Futbolumuzun gündeminde olmayan tek şey "futbol". Ali Koç'un beklenen ve fakat gecikmiş basın toplantısı bu haftanın en önemli gündem konusuydu. İçinde futbolun güzelliğine dair hiçbir unsur barındırmayan, tamamen hesap sormaya yönelik, hiç öz eleştiri taşımayan, kısır bir döngünün eseri olan bir basın toplantısıydı bu. Israrla "Beyler yapmayın etmeyin, sağduyulu olun, iki büyük camiayı futbol rekabeti uğruna, başarısızlıklarınıza kılıf yapmak için karşı karşıya getirmeyin, yaşanacak olası olumsuz olayların vebali sizin üzerinize kalır" diyoruz ama kimseye dinletemiyoruz. İki büyük camia bugün olmazsa yarın büyük bir çatışma ortamına sürükleniyor. Bunun sebebi de başkanlar, yönetimler, şakşakçı fenomen gazeteciler ve para ile satın alınmış sosyal medya hesapları olacak. Devlet bunlardan bir vakit mutlaka hesap soracak. Göreceksiniz.
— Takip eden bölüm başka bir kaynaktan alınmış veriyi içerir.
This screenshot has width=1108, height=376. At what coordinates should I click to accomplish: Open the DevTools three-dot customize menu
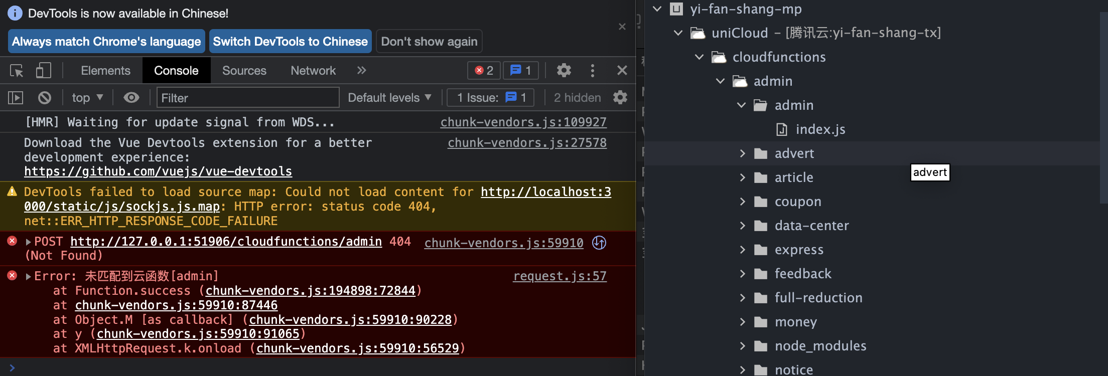[593, 71]
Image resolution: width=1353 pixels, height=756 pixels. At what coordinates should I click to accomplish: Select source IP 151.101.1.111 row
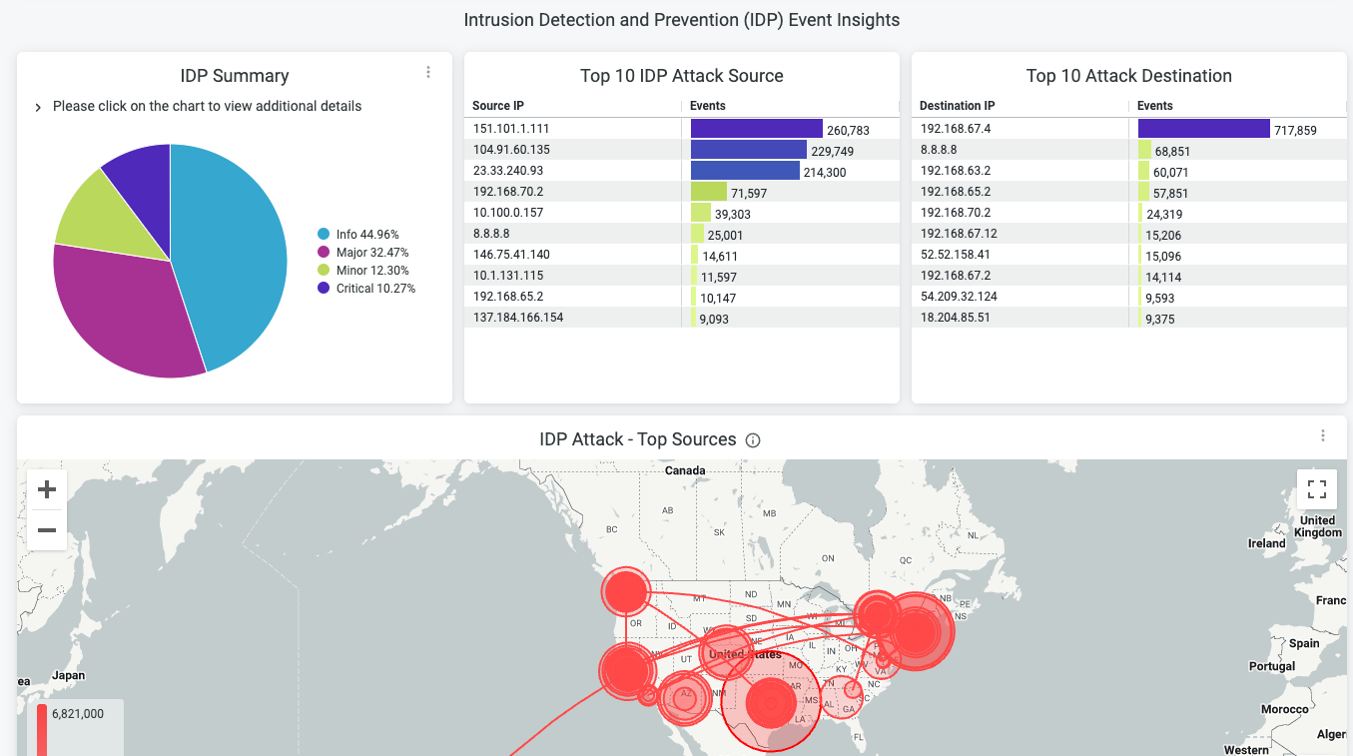click(511, 129)
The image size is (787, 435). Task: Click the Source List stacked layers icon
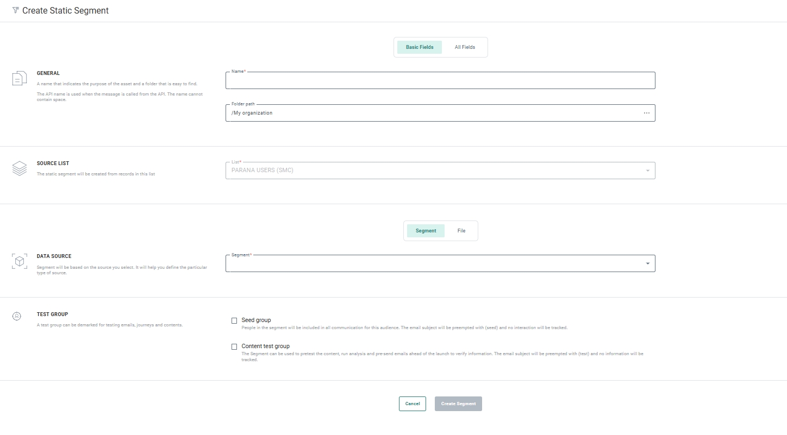(x=19, y=168)
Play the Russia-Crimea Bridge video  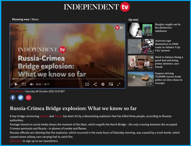[x=16, y=84]
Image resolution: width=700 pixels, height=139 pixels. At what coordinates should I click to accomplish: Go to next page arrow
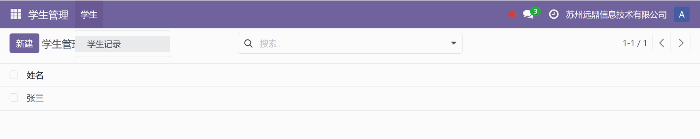681,43
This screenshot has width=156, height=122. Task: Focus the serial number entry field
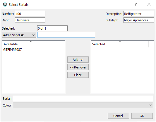coord(66,35)
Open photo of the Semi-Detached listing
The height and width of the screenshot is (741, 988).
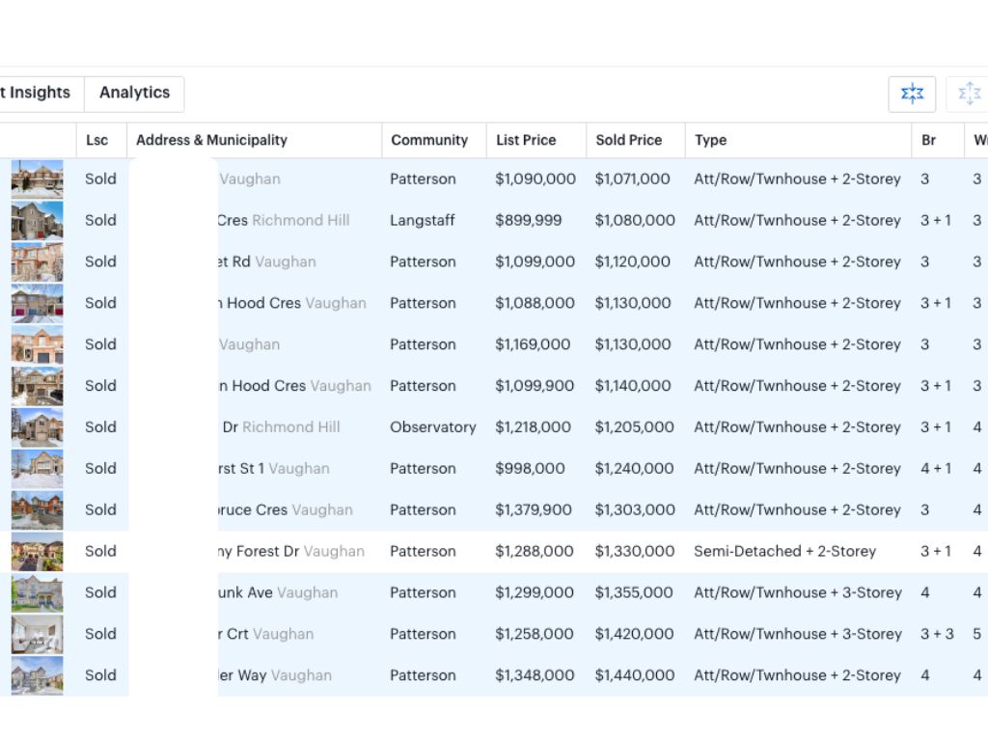coord(37,552)
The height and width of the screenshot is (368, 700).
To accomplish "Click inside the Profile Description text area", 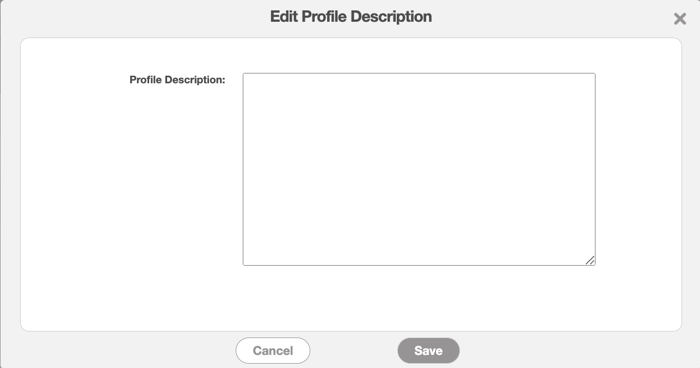I will click(419, 169).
Ali Koç'un iki saat kırk dakika süren, alkışlamak için getirilmiş izleyicilerin de bulunduğu basın toplantısı gerçekten de "fıtratta" olmayan hatta "fıtratlara" sığmayan bir toplantı olarak tarihe geçti. Sosyal medyadan derlenen, aslında sosyal medya ahalisinin günler öncesinde gündeme getirdiği tartışma konusu bilgiler, bu şekilde Ali Koç'un ağzından bir kere daha kamuoyu ile paylaşılmış oldu. Sanırım Ali Koç, Fenerbahçe Başkanı olarak kendi ağzından bu konuları tarihe not düşmek istedi.
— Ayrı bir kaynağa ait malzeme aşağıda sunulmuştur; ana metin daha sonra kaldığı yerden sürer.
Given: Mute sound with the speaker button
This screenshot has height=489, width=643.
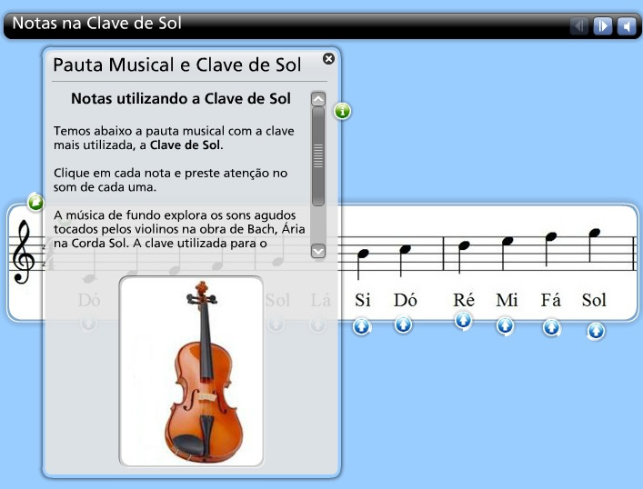Looking at the screenshot, I should pyautogui.click(x=625, y=25).
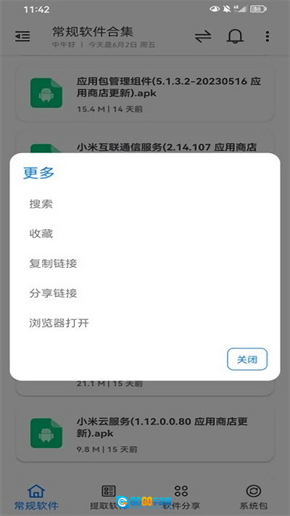Select the 常规软件 home tab icon
The width and height of the screenshot is (290, 516).
(36, 491)
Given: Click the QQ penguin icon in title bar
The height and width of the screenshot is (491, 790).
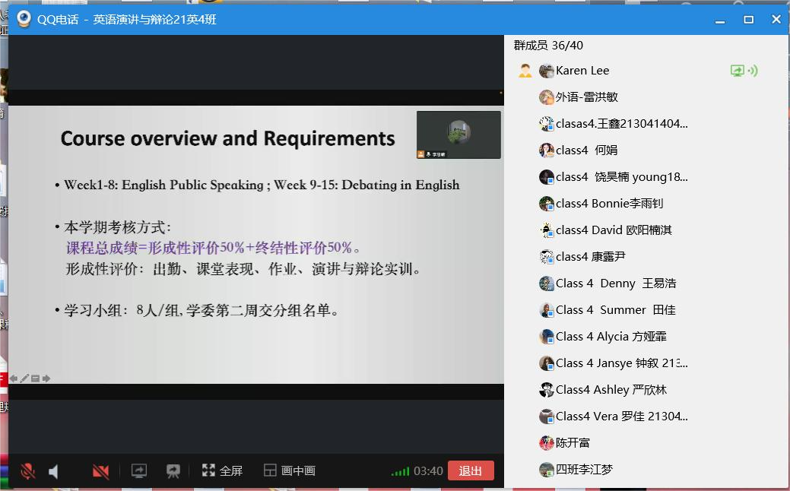Looking at the screenshot, I should click(x=24, y=19).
Genel olarak değerlendirildiğinde, Ali Koç tarafından değinilen konular, Fenerbahçe'nin yüzde yüz haklı olduğu konulardı. Ancak dediğim gibi bu konular hepimizin zaten malumuydu. Bunların Ali Koç tarafından dile getirilmesi Fenerbahçe camiasını bir nebze olsun mutlu etmiş, gazını almış olsa da benim beklentilerimin uzağında açıklamalardı. Bilinen bu konulardan ziyade benim beklentim, Aziz Yıldırım'ın "sinek ikili" kıvamında bir sonla biten, özet ve net tavır ortaya koyan, Federasyon Başkanı Mehmet Büyükekşi'ye açık bir istifa çağrısını içeren bir konuşmaydı. Tabii yine en büyük beklentim, Ali Koç'un, Dursun Özbek'in "tespih" ve "ananas" üzerinden yaptığı bel altı vuruşuna sert bir cevap vermesiydi. Ne Mehmet Büyükekşi'ye açıkça istifa dendi, ne de Dursun Özbek'e hak ettiği cevap verilebildi. Ali Koç neden Dursun Özbek'e "Haddini bil. Benim ailemin bu ülkeye sağlamış olduğu katma değer senin Âdem peygambere kadar bütün neslinin yapmış olduğundan bin kat fazlasıdır" diyemedi anlayamadım. Ben özellikle bu konuda Ali Koç'un masaya yumruğunu vurmasını, tabiri caizse "kodumu oturtmasını" beklerdim. Bir bildiği olsa gerek.

KAPTANSIZ TAKIM, KOMUTANSIZ MÜCADELE OLUR MU?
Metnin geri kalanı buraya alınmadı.